Direction :: Reproduce the rows from the line containing "Viewport: 1316px width, 911px" through the end of the rows, copying every line in that span unchanged. Leave the pictures out of your answer.

▼▼▼

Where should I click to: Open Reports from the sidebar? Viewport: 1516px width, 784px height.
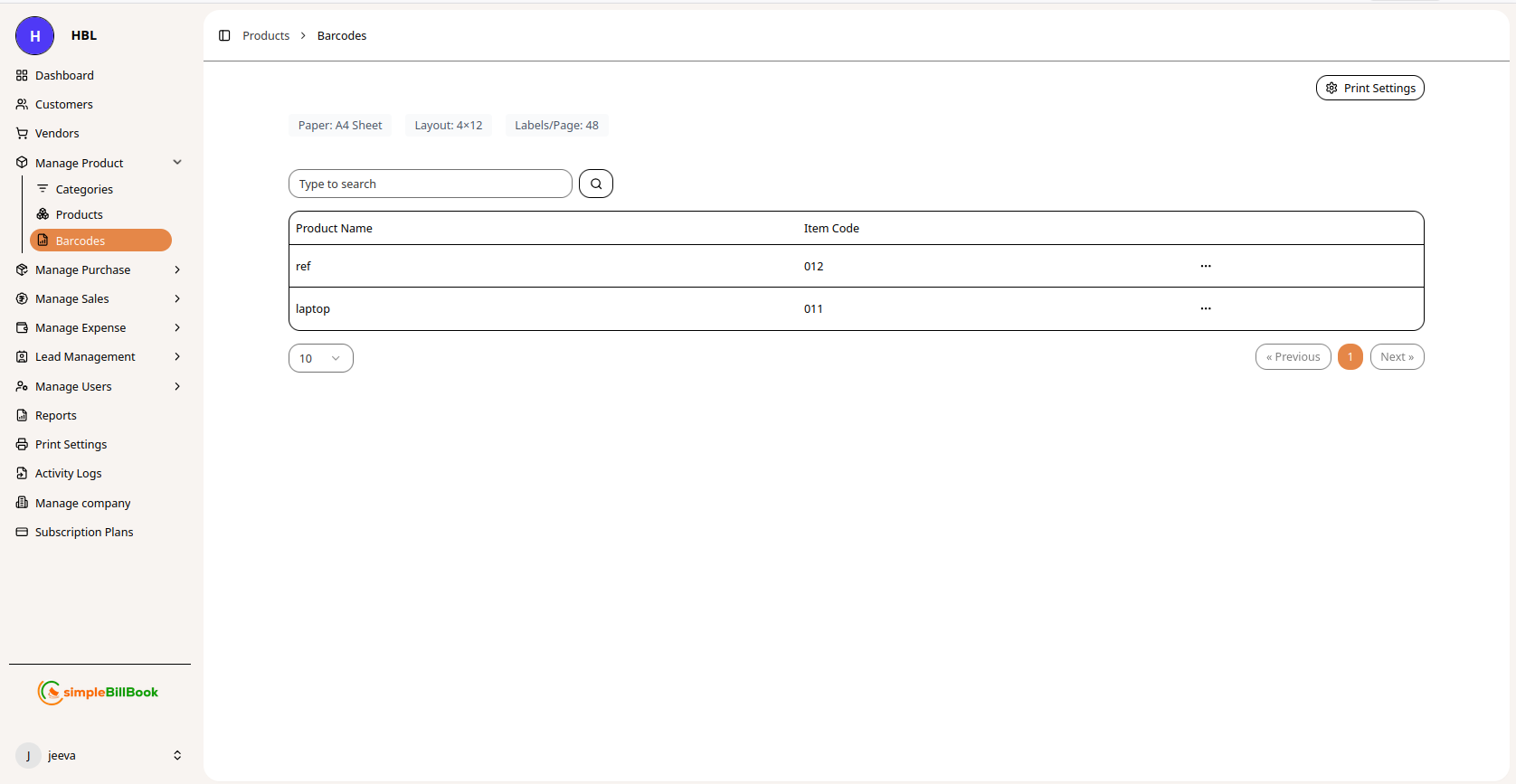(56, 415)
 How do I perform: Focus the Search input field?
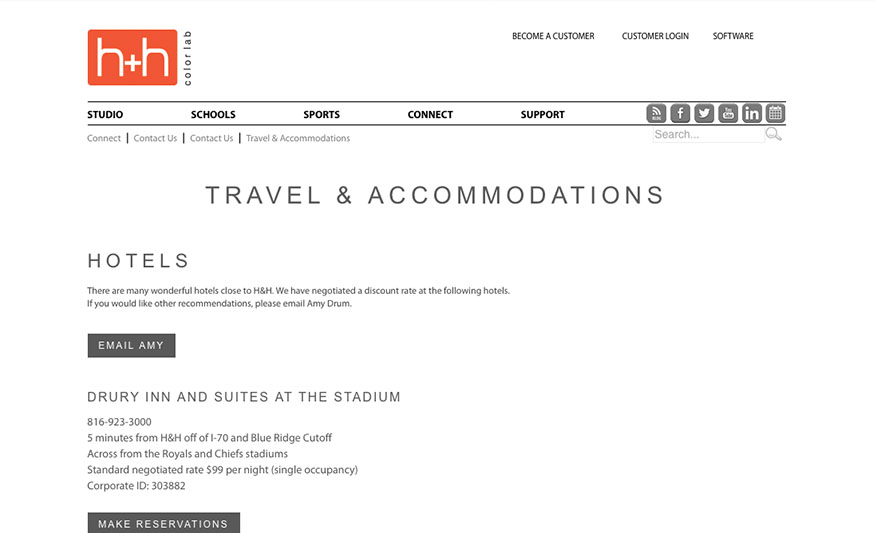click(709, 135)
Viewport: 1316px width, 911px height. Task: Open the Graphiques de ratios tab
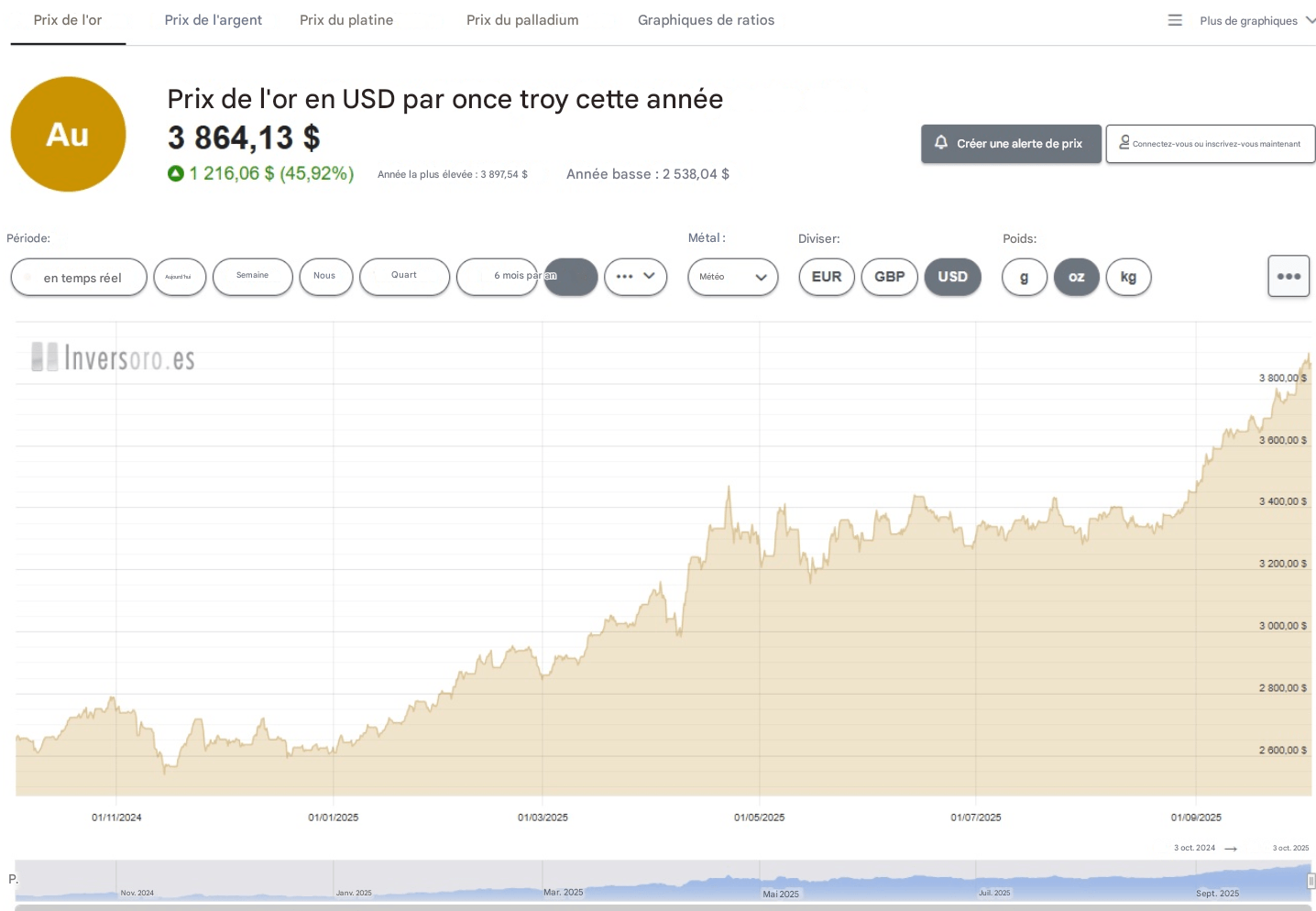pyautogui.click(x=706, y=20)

▲▲▲

Exercise output ::
Viewport: 1316px width, 911px height. Task: Open the Graphiques de ratios tab
pyautogui.click(x=706, y=20)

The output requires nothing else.